Start of Block

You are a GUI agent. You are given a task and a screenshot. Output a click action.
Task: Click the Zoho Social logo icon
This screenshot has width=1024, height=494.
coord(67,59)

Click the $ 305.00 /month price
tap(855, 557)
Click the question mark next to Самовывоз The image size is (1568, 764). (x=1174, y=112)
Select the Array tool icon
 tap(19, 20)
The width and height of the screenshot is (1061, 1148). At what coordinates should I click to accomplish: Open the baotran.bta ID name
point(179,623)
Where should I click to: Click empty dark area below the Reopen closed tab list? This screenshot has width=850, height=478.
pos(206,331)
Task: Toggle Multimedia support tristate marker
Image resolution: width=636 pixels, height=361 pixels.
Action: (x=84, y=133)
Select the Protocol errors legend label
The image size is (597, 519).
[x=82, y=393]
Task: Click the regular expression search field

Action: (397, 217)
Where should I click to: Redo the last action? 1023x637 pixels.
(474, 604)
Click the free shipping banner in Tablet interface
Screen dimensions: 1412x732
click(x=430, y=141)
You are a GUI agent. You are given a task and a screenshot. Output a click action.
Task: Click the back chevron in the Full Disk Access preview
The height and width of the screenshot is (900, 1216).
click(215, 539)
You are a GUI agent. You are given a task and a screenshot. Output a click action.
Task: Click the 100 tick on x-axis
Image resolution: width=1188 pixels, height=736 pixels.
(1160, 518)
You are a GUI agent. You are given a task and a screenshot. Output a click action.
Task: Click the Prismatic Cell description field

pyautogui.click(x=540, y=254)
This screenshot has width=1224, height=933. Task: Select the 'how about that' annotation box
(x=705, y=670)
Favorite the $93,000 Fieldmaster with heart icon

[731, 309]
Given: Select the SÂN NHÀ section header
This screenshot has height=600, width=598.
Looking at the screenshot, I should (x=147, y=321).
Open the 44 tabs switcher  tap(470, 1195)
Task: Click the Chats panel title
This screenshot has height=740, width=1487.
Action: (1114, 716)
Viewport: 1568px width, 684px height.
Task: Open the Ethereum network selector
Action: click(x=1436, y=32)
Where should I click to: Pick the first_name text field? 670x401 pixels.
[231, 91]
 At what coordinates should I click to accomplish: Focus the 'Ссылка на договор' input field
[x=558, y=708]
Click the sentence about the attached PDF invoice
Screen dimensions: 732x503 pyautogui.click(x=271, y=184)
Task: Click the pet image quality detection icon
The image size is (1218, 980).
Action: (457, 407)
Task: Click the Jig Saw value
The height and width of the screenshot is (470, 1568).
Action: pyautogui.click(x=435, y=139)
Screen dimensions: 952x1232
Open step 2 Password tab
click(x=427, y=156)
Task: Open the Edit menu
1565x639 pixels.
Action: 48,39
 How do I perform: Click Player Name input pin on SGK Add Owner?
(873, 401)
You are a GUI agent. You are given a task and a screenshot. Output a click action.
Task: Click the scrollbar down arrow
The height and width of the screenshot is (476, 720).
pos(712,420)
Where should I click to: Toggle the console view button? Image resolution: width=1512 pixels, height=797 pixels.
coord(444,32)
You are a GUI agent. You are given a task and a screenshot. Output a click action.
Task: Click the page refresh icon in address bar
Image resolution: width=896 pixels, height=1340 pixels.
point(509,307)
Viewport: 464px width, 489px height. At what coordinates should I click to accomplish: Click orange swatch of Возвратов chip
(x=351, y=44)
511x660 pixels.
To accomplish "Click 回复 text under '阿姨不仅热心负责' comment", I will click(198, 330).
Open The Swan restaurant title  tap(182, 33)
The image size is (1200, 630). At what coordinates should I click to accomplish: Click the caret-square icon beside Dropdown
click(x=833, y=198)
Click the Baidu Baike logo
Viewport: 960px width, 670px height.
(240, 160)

End of Block

> _Prompt_
Return exactly the lines above from the line that has "Image resolution: width=1188" through the line that has "Task: Open the Edit menu", inclusive, and nothing else.

> _Exercise response_
Image resolution: width=1188 pixels, height=736 pixels.
(1160, 518)
You are a GUI agent. You are given a task and a screenshot. Output a click action.
Task: Click the Prismatic Cell description field

pyautogui.click(x=540, y=254)
This screenshot has width=1224, height=933. Task: Select the 'how about that' annotation box
(x=705, y=670)
Favorite the $93,000 Fieldmaster with heart icon

[731, 309]
Given: Select the SÂN NHÀ section header
This screenshot has height=600, width=598.
Looking at the screenshot, I should (x=147, y=321).
Open the 44 tabs switcher  tap(470, 1195)
Task: Click the Chats panel title
This screenshot has height=740, width=1487.
Action: (1114, 716)
Viewport: 1568px width, 684px height.
Task: Open the Ethereum network selector
Action: click(x=1436, y=32)
Where should I click to: Pick the first_name text field? 670x401 pixels.
[231, 91]
 At what coordinates should I click to accomplish: Focus the 'Ссылка на договор' input field
[x=558, y=708]
Click the sentence about the attached PDF invoice
Screen dimensions: 732x503 pyautogui.click(x=271, y=184)
Task: Click the pet image quality detection icon
The image size is (1218, 980).
Action: (457, 407)
Task: Click the Jig Saw value
The height and width of the screenshot is (470, 1568).
Action: pyautogui.click(x=435, y=139)
Screen dimensions: 952x1232
Open step 2 Password tab
click(x=427, y=156)
Task: Open the Edit menu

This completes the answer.